Revenue recognition disagreements over a multi-year contract between auditor EY and MJ Hudson (LON: MJH) mean that the full year EBITDA of the asset management services provider will be lower than anticipated. EY is also questioning cost allocation and capitalisation. Management is positive about current trading. The shares dived 29.8% to 16.5p.
PipeHawk (LON: PIP) shares have fallen 11.3% to 13.75p because a contract with Ventive will be delayed because the customer is still trying to raise development funding. This means that revenues from the contract are not likely to be booked in the year to June 2023.
Naked Wines (LON: WINE) confirmed that an operational and financial update will be held on 20 October. The shares fell a further 5.8% to 79.65p, which is near to the recent low and the lowest the price has been for more than two decades.
Hargreaves Lansdown revenue jumps but sees uncertain economic environment
Hargreaves Lansdown revenues grew in last quarter after rising interest rates helped boost the wealth manager’s net interest margin.
Revenue grew to £162.9 million in the quarter end September, up from £142.2m in the same period last year.
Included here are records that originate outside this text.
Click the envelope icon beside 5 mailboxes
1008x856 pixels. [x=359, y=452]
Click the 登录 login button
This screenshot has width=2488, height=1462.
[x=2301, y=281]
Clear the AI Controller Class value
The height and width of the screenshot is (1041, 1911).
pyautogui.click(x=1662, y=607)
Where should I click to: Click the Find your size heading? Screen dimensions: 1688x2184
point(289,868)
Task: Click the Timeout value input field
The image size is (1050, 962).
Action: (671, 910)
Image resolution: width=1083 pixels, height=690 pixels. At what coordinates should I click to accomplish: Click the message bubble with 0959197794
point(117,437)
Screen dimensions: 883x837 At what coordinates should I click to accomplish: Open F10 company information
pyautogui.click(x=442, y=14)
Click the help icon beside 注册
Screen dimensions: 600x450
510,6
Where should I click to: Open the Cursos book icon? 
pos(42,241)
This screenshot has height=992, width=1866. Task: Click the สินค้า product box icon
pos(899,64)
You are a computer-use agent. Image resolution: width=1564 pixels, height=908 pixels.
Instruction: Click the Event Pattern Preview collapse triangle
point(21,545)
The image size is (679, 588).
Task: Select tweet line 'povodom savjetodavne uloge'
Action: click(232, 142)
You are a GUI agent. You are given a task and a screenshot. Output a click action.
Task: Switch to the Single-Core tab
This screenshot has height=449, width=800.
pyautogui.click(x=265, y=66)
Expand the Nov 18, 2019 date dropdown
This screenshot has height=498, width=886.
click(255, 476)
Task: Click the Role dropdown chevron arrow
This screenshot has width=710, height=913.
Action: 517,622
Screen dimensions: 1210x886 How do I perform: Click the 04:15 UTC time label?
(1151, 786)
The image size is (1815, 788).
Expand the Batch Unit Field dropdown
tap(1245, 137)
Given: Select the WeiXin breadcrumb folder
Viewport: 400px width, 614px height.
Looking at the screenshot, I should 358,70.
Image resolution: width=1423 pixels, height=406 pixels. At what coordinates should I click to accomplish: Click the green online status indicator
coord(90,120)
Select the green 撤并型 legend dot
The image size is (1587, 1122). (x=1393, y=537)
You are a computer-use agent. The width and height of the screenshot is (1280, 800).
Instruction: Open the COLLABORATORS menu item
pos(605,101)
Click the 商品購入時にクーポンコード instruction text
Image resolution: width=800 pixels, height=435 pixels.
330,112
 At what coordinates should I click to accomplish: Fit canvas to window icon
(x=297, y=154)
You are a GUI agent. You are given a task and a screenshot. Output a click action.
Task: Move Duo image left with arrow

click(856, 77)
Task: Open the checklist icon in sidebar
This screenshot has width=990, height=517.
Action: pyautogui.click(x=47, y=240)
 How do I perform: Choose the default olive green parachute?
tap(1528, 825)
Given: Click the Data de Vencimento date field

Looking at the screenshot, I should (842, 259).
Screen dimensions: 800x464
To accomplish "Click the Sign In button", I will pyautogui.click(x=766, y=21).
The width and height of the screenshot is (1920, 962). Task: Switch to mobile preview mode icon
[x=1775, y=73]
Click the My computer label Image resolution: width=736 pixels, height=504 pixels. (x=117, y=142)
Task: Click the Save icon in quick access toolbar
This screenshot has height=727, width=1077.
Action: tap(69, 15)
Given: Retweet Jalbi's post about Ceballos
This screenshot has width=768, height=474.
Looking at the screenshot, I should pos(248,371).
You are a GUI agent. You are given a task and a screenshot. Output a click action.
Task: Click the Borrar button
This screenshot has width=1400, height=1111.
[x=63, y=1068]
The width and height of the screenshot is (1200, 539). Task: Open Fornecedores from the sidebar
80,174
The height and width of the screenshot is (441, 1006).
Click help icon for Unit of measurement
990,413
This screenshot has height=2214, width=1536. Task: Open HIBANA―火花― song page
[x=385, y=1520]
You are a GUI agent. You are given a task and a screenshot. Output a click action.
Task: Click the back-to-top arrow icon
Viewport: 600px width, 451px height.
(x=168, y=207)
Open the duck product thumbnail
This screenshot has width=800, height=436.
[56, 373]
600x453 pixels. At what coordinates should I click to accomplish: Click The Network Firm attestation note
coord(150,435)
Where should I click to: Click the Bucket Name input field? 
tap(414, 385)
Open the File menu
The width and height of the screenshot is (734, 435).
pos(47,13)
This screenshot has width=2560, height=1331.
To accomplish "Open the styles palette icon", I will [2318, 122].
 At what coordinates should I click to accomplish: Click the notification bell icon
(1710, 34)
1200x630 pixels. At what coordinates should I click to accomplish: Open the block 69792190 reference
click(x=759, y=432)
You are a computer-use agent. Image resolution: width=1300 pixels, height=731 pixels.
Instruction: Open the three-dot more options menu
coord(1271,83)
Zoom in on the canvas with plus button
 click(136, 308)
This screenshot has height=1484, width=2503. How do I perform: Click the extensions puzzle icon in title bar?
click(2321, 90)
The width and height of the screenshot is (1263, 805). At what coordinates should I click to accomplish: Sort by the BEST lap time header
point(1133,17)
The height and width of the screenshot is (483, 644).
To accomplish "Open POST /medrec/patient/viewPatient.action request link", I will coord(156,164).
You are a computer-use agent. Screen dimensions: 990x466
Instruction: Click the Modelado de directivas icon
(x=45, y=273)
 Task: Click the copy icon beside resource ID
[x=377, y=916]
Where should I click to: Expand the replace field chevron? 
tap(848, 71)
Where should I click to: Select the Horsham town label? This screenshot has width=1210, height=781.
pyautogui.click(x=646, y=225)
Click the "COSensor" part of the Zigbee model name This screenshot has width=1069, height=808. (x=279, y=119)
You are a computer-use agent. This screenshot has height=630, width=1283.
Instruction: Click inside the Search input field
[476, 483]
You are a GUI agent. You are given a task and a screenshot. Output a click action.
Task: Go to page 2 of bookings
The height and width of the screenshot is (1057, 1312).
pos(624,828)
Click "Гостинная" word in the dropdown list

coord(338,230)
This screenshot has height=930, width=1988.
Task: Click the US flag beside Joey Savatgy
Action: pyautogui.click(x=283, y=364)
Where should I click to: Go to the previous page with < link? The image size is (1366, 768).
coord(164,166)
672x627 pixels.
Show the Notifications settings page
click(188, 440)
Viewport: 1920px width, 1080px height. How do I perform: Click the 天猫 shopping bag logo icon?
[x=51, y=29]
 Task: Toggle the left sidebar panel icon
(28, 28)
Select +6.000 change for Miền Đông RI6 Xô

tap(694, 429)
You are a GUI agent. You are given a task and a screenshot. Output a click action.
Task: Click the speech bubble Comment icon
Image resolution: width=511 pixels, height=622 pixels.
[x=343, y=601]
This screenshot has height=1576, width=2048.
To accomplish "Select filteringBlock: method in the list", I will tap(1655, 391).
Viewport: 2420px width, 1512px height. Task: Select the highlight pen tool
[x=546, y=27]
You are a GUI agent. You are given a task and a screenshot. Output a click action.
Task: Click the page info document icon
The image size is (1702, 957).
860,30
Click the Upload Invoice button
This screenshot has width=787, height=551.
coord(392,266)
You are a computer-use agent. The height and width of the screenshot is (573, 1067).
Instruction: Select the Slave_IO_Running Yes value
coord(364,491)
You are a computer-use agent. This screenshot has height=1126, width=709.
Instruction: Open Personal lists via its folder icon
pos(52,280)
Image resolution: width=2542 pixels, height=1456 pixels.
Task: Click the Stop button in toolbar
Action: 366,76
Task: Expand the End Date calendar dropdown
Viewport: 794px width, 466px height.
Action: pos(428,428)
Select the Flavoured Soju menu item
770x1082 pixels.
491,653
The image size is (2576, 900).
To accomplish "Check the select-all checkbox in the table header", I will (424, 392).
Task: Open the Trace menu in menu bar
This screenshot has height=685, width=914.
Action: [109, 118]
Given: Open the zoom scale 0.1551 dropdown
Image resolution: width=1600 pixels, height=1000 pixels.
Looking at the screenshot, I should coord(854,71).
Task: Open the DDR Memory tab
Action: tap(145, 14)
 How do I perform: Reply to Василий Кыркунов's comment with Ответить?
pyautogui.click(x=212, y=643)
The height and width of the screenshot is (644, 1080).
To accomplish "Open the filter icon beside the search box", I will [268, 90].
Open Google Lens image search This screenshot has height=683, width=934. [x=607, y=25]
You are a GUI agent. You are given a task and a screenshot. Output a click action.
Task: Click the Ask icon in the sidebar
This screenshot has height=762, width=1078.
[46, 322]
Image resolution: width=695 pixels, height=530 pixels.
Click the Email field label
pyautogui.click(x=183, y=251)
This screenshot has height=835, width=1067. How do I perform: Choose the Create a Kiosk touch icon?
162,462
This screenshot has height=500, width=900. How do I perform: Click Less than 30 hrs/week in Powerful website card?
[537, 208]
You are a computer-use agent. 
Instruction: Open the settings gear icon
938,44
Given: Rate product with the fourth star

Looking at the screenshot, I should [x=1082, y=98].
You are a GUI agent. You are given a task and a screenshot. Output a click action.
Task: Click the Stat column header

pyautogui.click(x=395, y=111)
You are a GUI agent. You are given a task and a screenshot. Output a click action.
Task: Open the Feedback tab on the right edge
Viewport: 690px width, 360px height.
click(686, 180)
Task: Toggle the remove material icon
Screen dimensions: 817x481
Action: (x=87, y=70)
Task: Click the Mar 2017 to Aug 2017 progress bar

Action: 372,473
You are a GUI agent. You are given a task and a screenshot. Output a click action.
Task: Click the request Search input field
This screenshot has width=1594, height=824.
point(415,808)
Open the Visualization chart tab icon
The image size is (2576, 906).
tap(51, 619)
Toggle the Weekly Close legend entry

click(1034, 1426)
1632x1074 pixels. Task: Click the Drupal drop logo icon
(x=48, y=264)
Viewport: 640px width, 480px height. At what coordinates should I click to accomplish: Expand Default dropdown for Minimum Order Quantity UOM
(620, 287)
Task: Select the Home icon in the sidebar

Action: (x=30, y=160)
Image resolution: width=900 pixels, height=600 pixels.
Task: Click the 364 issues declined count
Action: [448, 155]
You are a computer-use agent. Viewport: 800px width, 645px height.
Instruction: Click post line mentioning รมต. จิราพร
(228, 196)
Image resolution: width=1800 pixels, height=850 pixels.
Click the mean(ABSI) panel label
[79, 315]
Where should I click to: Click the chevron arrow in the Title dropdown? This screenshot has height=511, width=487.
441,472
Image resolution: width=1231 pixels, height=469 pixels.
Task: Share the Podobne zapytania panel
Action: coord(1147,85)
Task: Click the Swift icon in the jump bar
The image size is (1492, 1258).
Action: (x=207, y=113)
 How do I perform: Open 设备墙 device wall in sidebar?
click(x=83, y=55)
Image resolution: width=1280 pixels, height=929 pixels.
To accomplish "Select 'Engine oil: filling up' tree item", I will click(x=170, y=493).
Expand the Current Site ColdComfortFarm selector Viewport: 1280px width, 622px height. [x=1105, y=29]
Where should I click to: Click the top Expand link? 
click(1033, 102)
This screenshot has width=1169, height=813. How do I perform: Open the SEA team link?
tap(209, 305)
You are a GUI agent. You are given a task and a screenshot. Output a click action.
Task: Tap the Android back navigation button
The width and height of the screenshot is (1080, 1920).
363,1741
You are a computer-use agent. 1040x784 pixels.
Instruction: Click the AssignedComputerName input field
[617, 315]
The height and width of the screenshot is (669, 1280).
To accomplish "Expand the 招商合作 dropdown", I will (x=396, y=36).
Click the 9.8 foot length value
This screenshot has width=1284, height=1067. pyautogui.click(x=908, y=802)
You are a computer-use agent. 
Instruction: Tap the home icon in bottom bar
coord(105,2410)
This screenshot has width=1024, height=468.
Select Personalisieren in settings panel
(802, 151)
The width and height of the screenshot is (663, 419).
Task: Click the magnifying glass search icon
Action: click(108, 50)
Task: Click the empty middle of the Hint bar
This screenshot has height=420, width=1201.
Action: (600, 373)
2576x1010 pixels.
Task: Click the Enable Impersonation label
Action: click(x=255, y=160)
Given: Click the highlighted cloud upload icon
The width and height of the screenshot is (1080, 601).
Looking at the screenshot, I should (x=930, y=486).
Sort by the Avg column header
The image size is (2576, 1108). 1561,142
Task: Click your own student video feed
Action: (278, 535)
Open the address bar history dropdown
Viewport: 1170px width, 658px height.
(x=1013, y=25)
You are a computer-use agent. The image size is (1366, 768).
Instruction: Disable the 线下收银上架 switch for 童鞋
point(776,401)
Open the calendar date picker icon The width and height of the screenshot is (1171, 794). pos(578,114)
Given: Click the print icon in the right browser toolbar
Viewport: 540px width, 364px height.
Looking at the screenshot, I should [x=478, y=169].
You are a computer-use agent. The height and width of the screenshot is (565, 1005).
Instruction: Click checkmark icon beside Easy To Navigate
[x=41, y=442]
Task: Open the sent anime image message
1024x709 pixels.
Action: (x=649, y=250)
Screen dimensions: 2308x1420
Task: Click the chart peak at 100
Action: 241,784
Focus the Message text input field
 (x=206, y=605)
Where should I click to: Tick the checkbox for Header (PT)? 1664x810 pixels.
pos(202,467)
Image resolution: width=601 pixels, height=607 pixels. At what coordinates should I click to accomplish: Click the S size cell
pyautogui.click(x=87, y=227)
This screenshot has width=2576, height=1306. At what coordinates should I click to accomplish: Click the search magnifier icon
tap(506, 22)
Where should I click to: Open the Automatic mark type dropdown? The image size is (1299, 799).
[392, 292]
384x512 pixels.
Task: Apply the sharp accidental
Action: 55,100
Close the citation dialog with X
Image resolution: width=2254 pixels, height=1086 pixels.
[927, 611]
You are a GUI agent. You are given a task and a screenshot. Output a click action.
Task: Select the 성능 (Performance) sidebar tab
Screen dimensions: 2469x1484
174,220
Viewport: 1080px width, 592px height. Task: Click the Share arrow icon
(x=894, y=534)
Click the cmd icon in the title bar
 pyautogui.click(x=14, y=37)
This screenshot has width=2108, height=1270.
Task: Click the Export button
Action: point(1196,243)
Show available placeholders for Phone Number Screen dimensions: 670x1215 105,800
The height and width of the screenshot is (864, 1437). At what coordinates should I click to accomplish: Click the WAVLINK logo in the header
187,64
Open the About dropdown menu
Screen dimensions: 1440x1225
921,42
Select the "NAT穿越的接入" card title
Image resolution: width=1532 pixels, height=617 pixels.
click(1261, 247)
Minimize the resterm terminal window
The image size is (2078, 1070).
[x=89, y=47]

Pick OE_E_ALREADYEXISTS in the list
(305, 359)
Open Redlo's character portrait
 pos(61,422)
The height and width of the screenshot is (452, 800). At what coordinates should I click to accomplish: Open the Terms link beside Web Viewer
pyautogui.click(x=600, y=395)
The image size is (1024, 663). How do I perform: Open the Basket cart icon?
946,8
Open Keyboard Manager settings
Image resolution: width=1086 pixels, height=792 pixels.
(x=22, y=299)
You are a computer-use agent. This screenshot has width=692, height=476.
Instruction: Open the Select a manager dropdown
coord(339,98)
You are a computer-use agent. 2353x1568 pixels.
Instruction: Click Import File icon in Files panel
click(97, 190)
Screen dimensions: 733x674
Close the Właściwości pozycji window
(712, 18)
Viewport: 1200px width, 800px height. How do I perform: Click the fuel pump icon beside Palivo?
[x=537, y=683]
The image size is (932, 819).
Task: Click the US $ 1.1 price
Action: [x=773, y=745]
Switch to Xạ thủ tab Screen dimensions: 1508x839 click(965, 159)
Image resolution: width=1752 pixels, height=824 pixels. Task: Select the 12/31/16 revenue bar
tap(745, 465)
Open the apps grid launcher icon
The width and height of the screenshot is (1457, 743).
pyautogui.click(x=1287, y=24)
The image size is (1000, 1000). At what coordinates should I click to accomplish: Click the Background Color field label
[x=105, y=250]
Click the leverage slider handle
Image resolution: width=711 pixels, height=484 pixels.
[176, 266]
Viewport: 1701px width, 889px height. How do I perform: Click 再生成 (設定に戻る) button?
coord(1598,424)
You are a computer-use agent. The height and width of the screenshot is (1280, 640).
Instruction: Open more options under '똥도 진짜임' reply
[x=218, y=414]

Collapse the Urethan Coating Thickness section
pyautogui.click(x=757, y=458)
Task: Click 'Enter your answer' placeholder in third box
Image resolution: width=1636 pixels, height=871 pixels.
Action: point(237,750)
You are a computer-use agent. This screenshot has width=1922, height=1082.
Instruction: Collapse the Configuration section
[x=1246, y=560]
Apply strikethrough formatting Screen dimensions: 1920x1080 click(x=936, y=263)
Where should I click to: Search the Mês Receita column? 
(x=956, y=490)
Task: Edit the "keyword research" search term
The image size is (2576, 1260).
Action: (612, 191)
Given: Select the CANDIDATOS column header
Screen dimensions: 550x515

Hargreaves Lansdown’s increase in revenue reflected rising interest on cash that mitigated the impact of falling share dealing transaction.
Hargreaves Lansdown are now operating in a world where competitors are offering share dealing services for free, meaning Hargreaves have had to broaden their offering to remain competitive.
This is evident in the upcoming launch of the new HL US Fund, scheduled to open to investors 1st November. The fund will be managed by external fund managers and is aimed at long term growth in US mega caps. Investors are able to invest in the fund from £100. They also plan a similarly managed UK-focused fund.
Net inflows for the period were £0.7 billion, but assets under administration (AuA) fell £1.8 billion due to adverse market conditions. Hargreaves also warned of an ‘uncertain economic environment’ which may put further pressure on clients’ assets.
“The impact of the challenging macroeconomic and geopolitical backdrop on asset values, client confidence and propensity to invest has been seen across our industry. Against this backdrop we have delivered £0.7 billion of net new business and welcomed a further 17,000 net new clients in the quarter, reflecting both the diversified nature of our platform and also the trust clients place in us,” said Chris Hill, Hargreaves Lansdown Chief Executive Officer.
“Our focus remains on helping new and existing clients navigate these tough times and engaging with them to help improve their financial resilience. Cash savings are high on the agenda for clients and we have seen a further £0.7 billion of net flows into Active Savings leading to a record £5.3 billion of assets. Although flows into risk based investments remain subdued, both client and asset retention rates remain strong and in line with last year.”
Woodford legal case
The trading statement comes days after Hargreaves Lansdown were targeted by 3,200 former Woodford investors seeking £100m for Hargreaves involvement in recommending the failed Woodford Equity Income Fund.
The fund held a number of illiquid investments that were central to the funds collapse and claim alleges Hargreaves Lansdown knew the problems with Woodford’s fund, but continued to encourage investors to invest.